Six projects currently on the Jefferson City Area Chamber of Commerce’s horizon have the potential to bring a total of $111.5 million in capital investment and more than 150 new jobs to Jefferson City.
Missy Bonnot, interim chamber president and director of economic development, presented an update on the projects to the Jefferson City Council during a special session Monday.
Specifics about which companies are involved in the projects have to remain confidential for now, but Bonnot was able to share some information about what the projects could bring to the community.
Four of the projects are expansions of existing businesses in Jefferson City.
Altogether, the four projects would include 198,000 square feet of new construction, 98 new jobs and $40.5 million in capital investment.
Another existing business is planning an expansion as well as a relocation. The company would construct a new, 108,000-square-foot facility in Jefferson City, for a total capital investment of $30 million. The expansion would help them to retain 100 jobs, although it would likely not create many new ones.
The chamber is also involved in a business attraction project called “Project Starburst,” which has been in the works for more than two years. Bonnot said they have met with representatives of the manufacturing company within that time, and the company has talked to local contractors.
The project would add 110,000 square feet of new construction, create 70 new jobs and bring $41 million in capital investment to the city. Bonnot said the jobs created by the business attraction project would have an average wage of $41,000 per year, which is on par with Jefferson City’s average wage.
Bonnot said they should know if the company will locate to Jefferson City within the next six months, and the chamber will likely approach the City Council to discuss incentives the city can offer.
According to timelines given to the chamber by the companies, all six projects could be completed within the next two years, some faster than others.
The benefit of the projects, especially the new construction, would reach beyond what the companies provide their new employees, Bonnot said.
“We’re looking at over 400,000 square feet of new construction in our community, so it’s not just the investment in jobs the projects bring but it’s construction jobs,” Bonnot said. “Local contractors will be working on these projects, so a lot of spin-off to these projects as well.”
The projects would also be scattered around the city, with some on the east side and west side, as well as the central area.
“The great thing about all of these projects is they are totally spread out in Jefferson City,” Bonnot said. “It’s spread out geographically, which is really nice. All sides of our community will benefit from these projects.”
Three of the projects are considering parcels of land currently owned by the chamber on the east side, near Scholastic Inc., Command Web and Morris Packaging.
The chamber owns about 85 acres of vacant land in the area, near the corner of U.S. 50/63 and Militia Drive.

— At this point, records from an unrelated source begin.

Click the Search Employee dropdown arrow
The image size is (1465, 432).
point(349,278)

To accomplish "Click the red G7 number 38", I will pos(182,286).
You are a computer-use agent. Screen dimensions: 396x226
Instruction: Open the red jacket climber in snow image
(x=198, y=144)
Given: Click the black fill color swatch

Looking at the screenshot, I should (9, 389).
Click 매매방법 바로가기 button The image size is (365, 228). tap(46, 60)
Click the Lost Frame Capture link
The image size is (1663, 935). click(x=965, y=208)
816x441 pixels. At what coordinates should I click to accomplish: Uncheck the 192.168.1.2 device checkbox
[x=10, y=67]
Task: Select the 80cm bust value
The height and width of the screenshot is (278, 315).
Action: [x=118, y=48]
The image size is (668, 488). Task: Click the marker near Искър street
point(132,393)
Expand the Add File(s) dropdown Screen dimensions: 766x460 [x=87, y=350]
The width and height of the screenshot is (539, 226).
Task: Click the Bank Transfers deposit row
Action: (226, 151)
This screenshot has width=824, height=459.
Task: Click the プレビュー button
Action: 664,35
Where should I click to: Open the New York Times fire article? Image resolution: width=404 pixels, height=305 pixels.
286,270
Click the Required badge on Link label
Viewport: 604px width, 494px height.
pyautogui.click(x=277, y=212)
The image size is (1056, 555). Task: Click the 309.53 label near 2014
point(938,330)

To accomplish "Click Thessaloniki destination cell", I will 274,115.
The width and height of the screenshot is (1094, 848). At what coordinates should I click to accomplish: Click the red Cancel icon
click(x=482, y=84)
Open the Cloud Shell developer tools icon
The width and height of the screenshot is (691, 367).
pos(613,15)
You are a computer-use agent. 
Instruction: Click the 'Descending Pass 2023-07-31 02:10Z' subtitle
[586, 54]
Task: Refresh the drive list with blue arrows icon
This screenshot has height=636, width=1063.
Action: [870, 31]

Two business expansion projects and Project Starburst are interested in buying portions of that land. Project Starburst is interested in about 22 acres, one of the existing companies wants about 4 acres and the relocating business is looking at about 35 acres.
Bonnot said the city and county would need to put in $1.3 million-$1.5 million in infrastructure to create the “mini industrial park” on that location.
The city’s Planning and Zoning Commission would also need to split the lot between the three.
“This land has been sitting for about 10 years now, and for these three companies to kind of come together all at once has been really exciting,” she said.
Bonnot said it is exciting to see so much interest in investment in the community, especially during an uncertain year.
“Even during the COVID times, it’s exciting that our existing businesses and new businesses have enough confidence in our region to put capital investment into our community,” Bonnot said.
While it’s too early to say for certain if every project will happen, Bonnot is confident Jefferson City will see them through.
“I have learned, in my experience, you never say a project is a done deal until a building is done and employees are working in the building,” Bonnot said. “But I feel very confident about all of these projects.”